An Encryption Bill From Two Senators Who Have No Idea How Math Works

Seriously, can we talk about this for a second?

In 2016, this year, Senators Richard Burr (R-NC) and Dianne Feinstein (D-CA) released a draft bill that would require companies to build encryption backdoors into the software and devices that they sell. In 1897, over a hundred years ago, an Indiana legislator proposed a bill that would have had the unintended consequence of legally declaring the value of Pi to be 3.2.

At the end of the day, encryption is math. You can’t regulate the outcomes of mathematical formulas and magically define them to work differently based on the “rule of law.”

A Selection of My Favorite Quotes From the Compliance With Court Orders Act of 2016

“It is the sense of the Congress that no person or entity is above the law…”

Yeah, no kidding. Whether accidentally or intentionally, this conflates someone’s willingness to comply with someone’s ability to comply. If some enterprising Congressperson wanted to ban dying, for example, I’d be more than willing to comply, but I’m not sure I’d have the ability to comply forever.

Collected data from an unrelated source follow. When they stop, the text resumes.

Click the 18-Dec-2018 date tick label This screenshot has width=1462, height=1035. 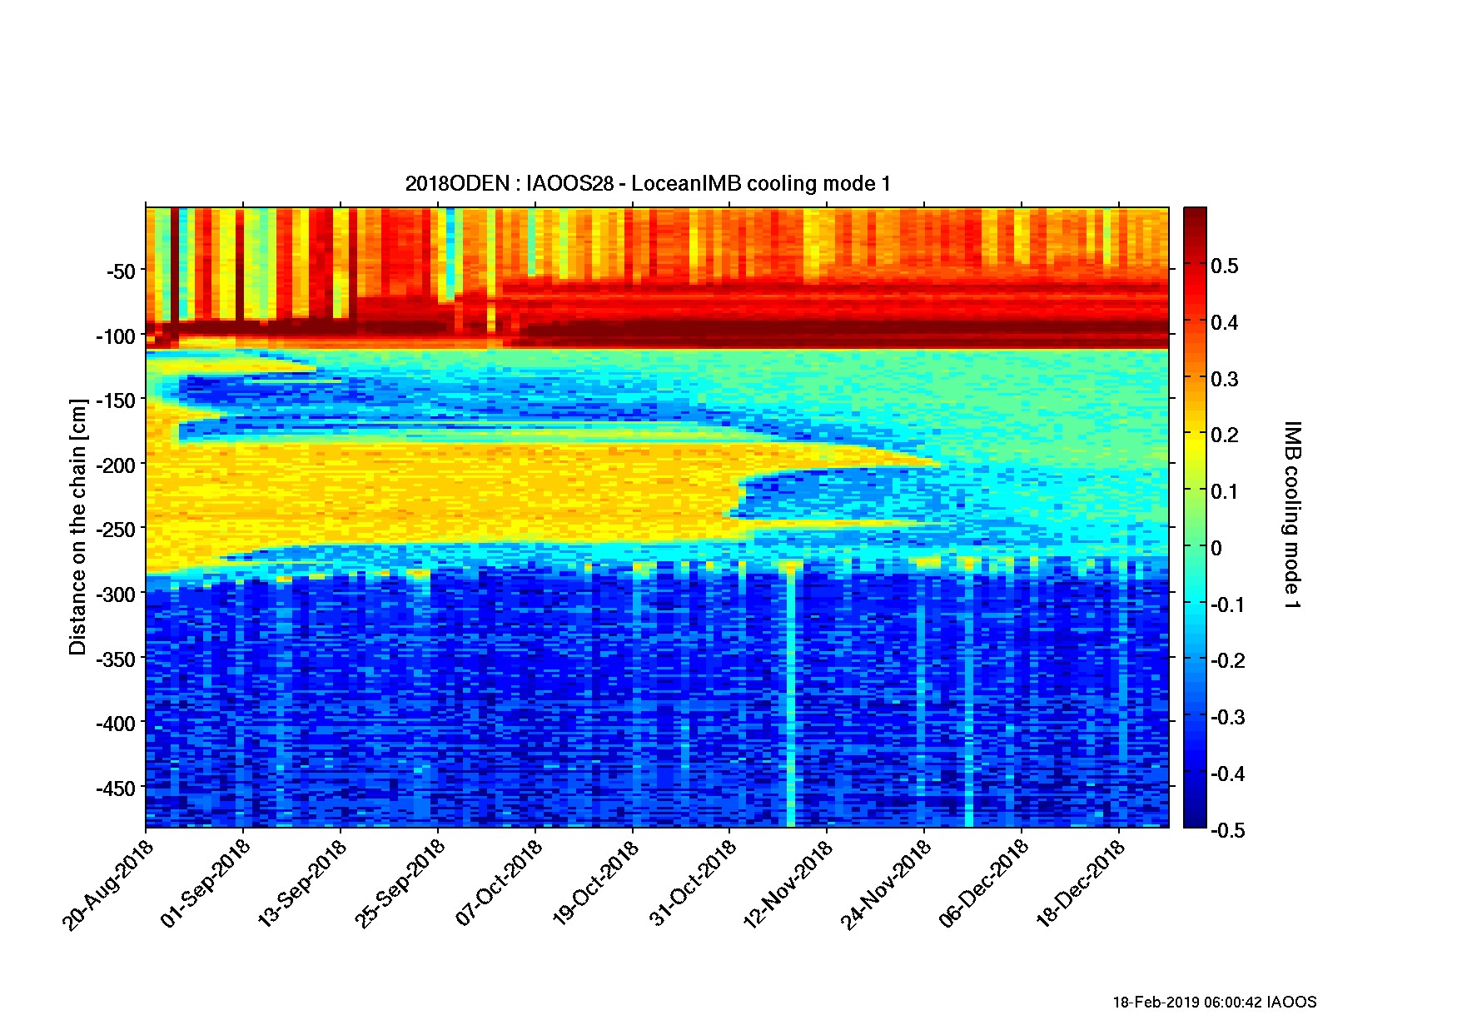coord(1081,884)
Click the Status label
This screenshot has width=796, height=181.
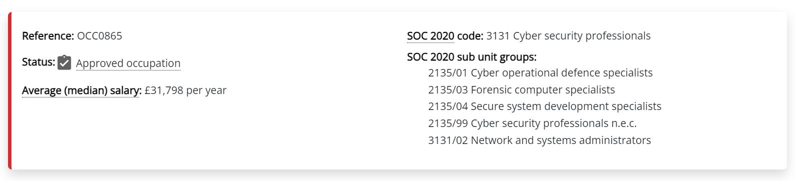coord(39,62)
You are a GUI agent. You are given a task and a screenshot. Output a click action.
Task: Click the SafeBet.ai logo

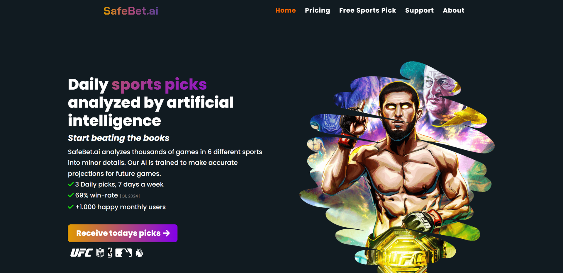point(130,11)
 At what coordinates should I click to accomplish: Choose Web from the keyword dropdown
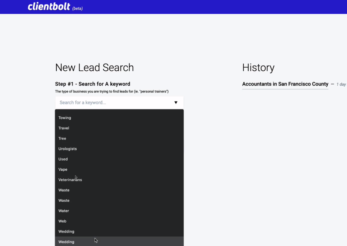[119, 221]
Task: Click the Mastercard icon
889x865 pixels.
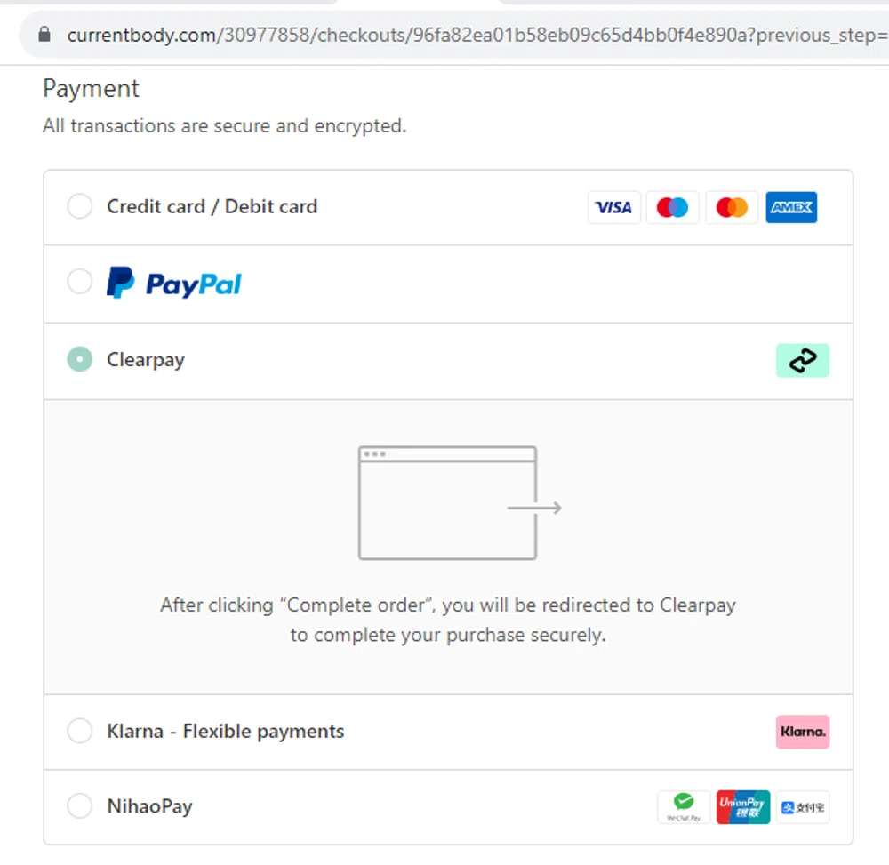Action: [732, 207]
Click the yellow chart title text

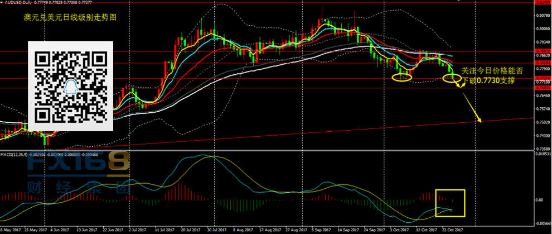pyautogui.click(x=60, y=18)
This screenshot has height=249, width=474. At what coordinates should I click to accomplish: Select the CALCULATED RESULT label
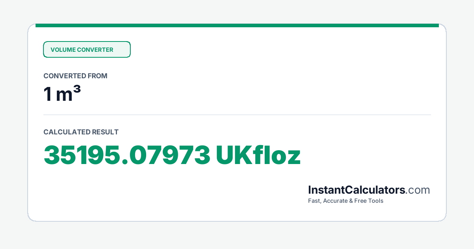[81, 132]
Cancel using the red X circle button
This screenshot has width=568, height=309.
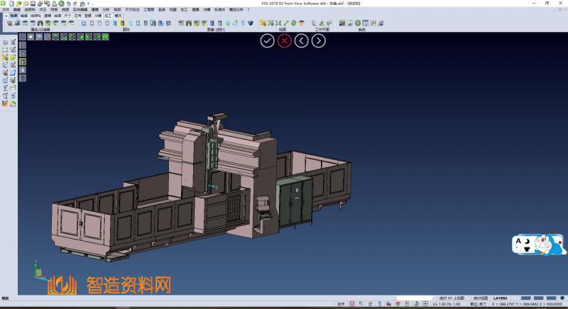click(285, 40)
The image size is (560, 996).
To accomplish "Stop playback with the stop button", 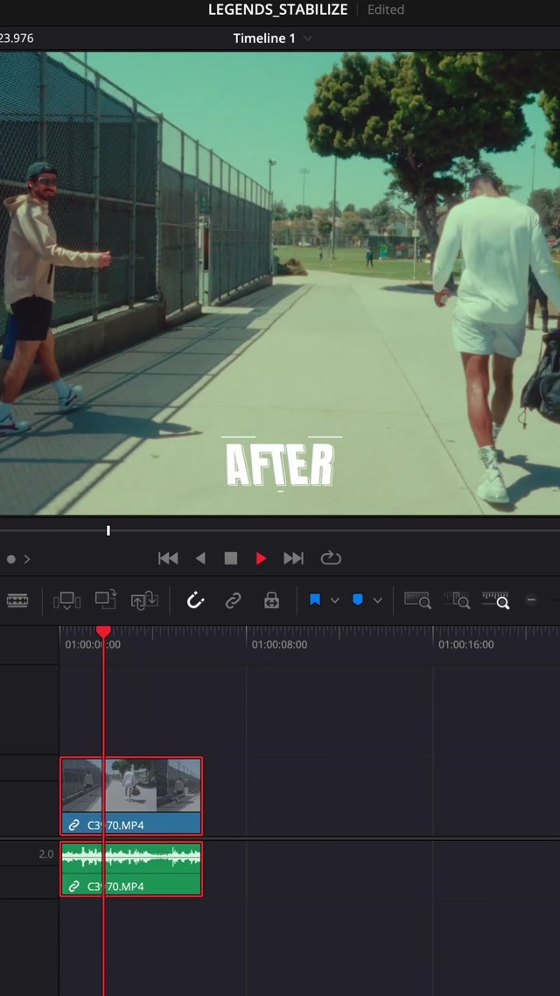I will click(231, 558).
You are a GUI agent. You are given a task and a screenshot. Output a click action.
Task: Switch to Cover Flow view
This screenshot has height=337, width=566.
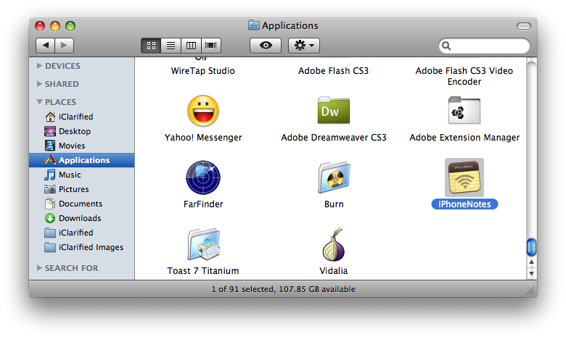211,46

“A covered entity that receives a court order [to provide data] shall only be responsible for providing data in an intelligible format if such data has been made unintelligible by a feature, product, or service owned, controlled, created, or provided, by the covered entity or by a third party on behalf of the covered entity.”

Oh, that’s alright then. Let’s just leave an elephant-sized open source software loophole in the law. Example: I could use GPG to encrypt the files on my laptop instead of Apple’s FileVault (which would be covered under this law.) I could use Cryptocat instead of iMessage. You get the idea.

Here’s why this matters: people who have a strong incentive to protect their activities with encryption will continue to have the means to do so, while the average American consumer gets screwed over by the lack of strong encryption in their day-to-day life.

“The term ‘technical assistance’… includes… delivering such information or data concurrently with its transmission”

In other words, the government should have the ability to intercept and decrypt communications in real-time. How could this possibly go wrong?

Hint: It Can Go Very Wrong.

We need look no further than the exploitation of existing so-called “lawful intercept systems” by intelligence agencies and hackers:

From security expert Bruce Schneier:

In order to comply with [US] government search warrants on user data, Google created a backdoor access system into Gmail accounts. This feature is what the Chinese hackers exploited to gain access….

In Greece, between June 2004 and March 2005, someone wiretapped more than 100 cell phones belonging to members of the Greek government: the prime minister and the ministers of defense, foreign affairs and justice.

Ericsson built this wiretapping capability into Vodafone’s products and enabled it only for governments that requested it. Greece wasn’t one of those governments, but someone still unknown — A rival political party? Organized crime? Foreign intelligence? — figured out how to surreptitiously turn the feature on.

So yeah. Let Senators Feinstein and Burr know that you don’t appreciate their attempt to undermine your security. Let your Senator and Congressperson know, if you’re not a Feinstein or Burr constituent. And tell them that we don’t want Pi to equal 3.2.